EXERCISE REQUIREMENTS —
Return every line of the data below word for word, including the punctuation.

Records contained in a dataset —

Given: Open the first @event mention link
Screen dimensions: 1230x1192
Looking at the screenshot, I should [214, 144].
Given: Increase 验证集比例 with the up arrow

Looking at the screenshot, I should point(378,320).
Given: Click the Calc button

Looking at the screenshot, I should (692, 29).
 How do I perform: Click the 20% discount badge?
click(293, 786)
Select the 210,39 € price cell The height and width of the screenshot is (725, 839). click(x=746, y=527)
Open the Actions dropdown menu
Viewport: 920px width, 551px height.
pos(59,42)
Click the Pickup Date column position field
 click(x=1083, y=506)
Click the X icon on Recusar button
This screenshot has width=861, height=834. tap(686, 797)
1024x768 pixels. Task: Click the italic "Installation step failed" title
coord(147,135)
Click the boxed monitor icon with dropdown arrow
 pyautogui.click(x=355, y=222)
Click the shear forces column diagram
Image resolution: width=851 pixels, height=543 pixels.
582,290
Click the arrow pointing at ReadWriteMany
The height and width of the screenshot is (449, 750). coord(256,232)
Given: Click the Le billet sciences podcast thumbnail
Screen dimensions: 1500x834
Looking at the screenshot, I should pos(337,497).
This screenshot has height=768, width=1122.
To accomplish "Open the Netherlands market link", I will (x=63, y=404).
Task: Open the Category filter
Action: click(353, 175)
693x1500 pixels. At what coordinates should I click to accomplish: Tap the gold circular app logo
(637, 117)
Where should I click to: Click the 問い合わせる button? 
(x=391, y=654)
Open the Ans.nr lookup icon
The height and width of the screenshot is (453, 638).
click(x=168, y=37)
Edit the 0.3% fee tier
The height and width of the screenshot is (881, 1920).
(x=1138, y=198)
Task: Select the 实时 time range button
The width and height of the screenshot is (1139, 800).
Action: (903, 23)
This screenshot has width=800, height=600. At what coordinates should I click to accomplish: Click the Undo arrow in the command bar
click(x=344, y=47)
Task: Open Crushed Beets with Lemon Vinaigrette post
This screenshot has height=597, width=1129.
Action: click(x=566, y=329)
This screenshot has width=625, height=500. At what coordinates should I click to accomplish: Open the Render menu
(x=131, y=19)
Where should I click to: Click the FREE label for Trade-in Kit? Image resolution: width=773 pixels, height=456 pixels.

SOLUTION —
Given: Open the first @event mention link
Screen dimensions: 1230x1192
Looking at the screenshot, I should [214, 144].
Given: Increase 验证集比例 with the up arrow

Looking at the screenshot, I should point(378,320).
Given: Click the Calc button

Looking at the screenshot, I should (692, 29).
 How do I perform: Click the 20% discount badge?
click(293, 786)
Select the 210,39 € price cell The height and width of the screenshot is (725, 839). click(x=746, y=527)
Open the Actions dropdown menu
Viewport: 920px width, 551px height.
pos(59,42)
Click the Pickup Date column position field
 click(x=1083, y=506)
Click the X icon on Recusar button
This screenshot has width=861, height=834. tap(686, 797)
1024x768 pixels. Task: Click the italic "Installation step failed" title
coord(147,135)
Click the boxed monitor icon with dropdown arrow
 pyautogui.click(x=355, y=222)
Click the shear forces column diagram
Image resolution: width=851 pixels, height=543 pixels.
582,290
Click the arrow pointing at ReadWriteMany
The height and width of the screenshot is (449, 750). coord(256,232)
Given: Click the Le billet sciences podcast thumbnail
Screen dimensions: 1500x834
Looking at the screenshot, I should pos(337,497).
This screenshot has height=768, width=1122.
To accomplish "Open the Netherlands market link", I will (x=63, y=404).
Task: Open the Category filter
Action: click(353, 175)
693x1500 pixels. At what coordinates should I click to accomplish: Tap the gold circular app logo
(637, 117)
Where should I click to: Click the 問い合わせる button? 
(x=391, y=654)
Open the Ans.nr lookup icon
The height and width of the screenshot is (453, 638).
click(x=168, y=37)
Edit the 0.3% fee tier
The height and width of the screenshot is (881, 1920).
(x=1138, y=198)
Task: Select the 实时 time range button
The width and height of the screenshot is (1139, 800).
Action: (903, 23)
This screenshot has width=800, height=600. At what coordinates should I click to accomplish: Click the Undo arrow in the command bar
click(x=344, y=47)
Task: Open Crushed Beets with Lemon Vinaigrette post
This screenshot has height=597, width=1129.
Action: click(x=566, y=329)
This screenshot has width=625, height=500. At what coordinates should I click to accomplish: Open the Render menu
(x=131, y=19)
Where should I click to: Click the FREE label for Trade-in Kit? Image resolution: width=773 pixels, height=456 pixels.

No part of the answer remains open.